There shall be deducted from the payment of the Incentive Award the amount of any tax or other amount required by any governmental authority to be withheld and paid over by the Bank to such authority for the account of the person entitled to such payment.

14. Retirement Plans

In no event shall any amounts accrued or payable under this Plan be treated as compensation for the purpose of determining the amount of contributions or benefits to which a Participant shall be entitled under any retirement plan to which the Bank may be a party. Actual payments (as opposed to accruals) will be treated as compensation for accruing benefits under all retirement/pension plans.

15. Dilution or Other Adjustments

If there is any change in the Bank because of a merger, consolidation or reorganization involving the Bank, the Compensation Committee shall make such adjustments to any provisions of this Plan, as the Compensation Committee deems desirable to prevent the dilution or enlargement of rights granted hereunder.

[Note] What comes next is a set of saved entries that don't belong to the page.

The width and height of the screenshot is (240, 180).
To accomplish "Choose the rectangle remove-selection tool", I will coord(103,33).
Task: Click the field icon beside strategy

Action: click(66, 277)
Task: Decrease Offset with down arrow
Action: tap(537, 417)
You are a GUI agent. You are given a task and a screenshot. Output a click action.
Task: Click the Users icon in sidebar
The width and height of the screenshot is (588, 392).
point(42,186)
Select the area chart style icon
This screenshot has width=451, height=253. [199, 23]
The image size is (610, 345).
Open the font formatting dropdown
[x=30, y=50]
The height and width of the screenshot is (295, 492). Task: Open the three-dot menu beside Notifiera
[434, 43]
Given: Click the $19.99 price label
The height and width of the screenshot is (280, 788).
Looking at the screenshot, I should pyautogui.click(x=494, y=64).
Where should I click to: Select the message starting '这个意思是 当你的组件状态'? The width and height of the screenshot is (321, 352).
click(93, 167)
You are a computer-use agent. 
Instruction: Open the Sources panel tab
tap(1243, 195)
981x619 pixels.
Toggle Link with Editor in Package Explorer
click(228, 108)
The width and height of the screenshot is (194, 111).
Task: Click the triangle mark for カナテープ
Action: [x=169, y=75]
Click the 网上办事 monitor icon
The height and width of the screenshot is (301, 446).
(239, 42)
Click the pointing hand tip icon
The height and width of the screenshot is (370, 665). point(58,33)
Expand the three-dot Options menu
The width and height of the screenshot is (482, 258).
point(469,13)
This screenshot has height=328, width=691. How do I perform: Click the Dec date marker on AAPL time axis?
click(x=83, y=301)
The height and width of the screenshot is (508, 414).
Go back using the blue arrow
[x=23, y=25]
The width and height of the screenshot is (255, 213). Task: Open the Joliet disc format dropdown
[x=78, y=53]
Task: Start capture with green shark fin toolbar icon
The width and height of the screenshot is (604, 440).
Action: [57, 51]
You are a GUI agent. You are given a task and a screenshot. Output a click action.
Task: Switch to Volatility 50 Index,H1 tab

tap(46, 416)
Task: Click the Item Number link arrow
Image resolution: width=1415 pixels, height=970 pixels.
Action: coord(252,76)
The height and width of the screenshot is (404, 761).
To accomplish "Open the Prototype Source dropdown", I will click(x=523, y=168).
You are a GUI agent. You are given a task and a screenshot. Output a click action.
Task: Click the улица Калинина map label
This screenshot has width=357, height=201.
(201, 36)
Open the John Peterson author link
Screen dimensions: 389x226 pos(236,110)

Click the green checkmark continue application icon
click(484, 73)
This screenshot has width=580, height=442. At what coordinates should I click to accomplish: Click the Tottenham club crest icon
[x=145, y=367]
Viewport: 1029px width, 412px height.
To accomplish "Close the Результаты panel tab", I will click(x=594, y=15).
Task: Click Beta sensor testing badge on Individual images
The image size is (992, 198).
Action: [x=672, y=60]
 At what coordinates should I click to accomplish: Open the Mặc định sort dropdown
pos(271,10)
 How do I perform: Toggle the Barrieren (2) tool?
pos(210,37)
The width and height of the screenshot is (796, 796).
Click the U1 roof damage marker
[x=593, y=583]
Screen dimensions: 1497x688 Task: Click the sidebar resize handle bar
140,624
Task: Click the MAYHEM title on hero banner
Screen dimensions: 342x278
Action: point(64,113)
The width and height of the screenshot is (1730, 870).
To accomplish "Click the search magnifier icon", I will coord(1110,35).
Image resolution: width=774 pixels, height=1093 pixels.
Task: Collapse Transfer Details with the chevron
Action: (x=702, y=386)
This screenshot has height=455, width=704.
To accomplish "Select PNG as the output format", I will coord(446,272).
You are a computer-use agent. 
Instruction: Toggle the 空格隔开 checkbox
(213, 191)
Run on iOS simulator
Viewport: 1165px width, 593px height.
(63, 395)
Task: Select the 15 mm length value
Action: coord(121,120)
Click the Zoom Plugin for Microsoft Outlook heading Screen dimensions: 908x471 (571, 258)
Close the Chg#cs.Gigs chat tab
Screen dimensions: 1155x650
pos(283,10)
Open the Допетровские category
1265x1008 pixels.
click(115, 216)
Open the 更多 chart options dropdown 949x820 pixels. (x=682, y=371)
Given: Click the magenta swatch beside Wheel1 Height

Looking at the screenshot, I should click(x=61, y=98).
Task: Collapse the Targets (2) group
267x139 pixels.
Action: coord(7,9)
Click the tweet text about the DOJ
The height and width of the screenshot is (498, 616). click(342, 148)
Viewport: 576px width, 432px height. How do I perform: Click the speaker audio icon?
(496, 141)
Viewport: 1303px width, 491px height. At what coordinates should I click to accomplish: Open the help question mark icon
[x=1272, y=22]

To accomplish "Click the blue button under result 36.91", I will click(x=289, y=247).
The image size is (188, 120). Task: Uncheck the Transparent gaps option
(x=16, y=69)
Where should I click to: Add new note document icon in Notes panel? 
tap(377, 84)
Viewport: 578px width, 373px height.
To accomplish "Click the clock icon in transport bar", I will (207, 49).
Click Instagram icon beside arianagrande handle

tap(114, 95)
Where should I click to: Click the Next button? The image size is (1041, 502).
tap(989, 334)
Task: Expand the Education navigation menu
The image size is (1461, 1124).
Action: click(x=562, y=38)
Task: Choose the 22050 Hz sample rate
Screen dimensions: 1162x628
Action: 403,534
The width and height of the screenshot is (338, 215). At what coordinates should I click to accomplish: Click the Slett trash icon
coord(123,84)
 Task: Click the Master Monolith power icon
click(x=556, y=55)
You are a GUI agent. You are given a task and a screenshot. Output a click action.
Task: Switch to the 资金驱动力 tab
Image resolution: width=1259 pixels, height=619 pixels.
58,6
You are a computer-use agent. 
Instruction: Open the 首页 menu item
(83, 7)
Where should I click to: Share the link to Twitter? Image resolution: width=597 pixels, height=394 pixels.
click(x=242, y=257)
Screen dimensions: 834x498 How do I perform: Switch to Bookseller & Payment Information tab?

16. Administration of the Plan

The Plan shall be administered by the Chief Executive Officer with the consent and approval of the Board; provided, that all matters pertaining to the Incentive Award of the Chief Executive Officer shall be determined by the Compensation Committee. Subject to the

 

5


provisions of the Plan, the Compensation Committee shall have plenary authority in its discretion, among other things, to designate the Participants to receive Incentive Awards, to determine the Potential Award of each Participant, to interpret the Plan and to prescribe, amend and rescind rules and regulations relating to the Plan, provided that no member of the Board shall take part in any action with respect to the decisions to pay an Incentive Award to such member, or with respect to the terms or conditions of any Incentive Award awarded to such member.

17. Amendment and Termination of the Plans

The Plan may be amended or terminated at any time by the Board.

18. Binding on Successors

The obligations of Bank under the Plan shall be binding upon any organization which shall succeed to all or substantially all of the assets of the Bank, and the term “Bank,” whenever used in the Plan, shall mean and include any such organization after the succession.

19. Applicable Law

The Plan shall be governed by and construed in accordance with the laws of the State of North Carolina.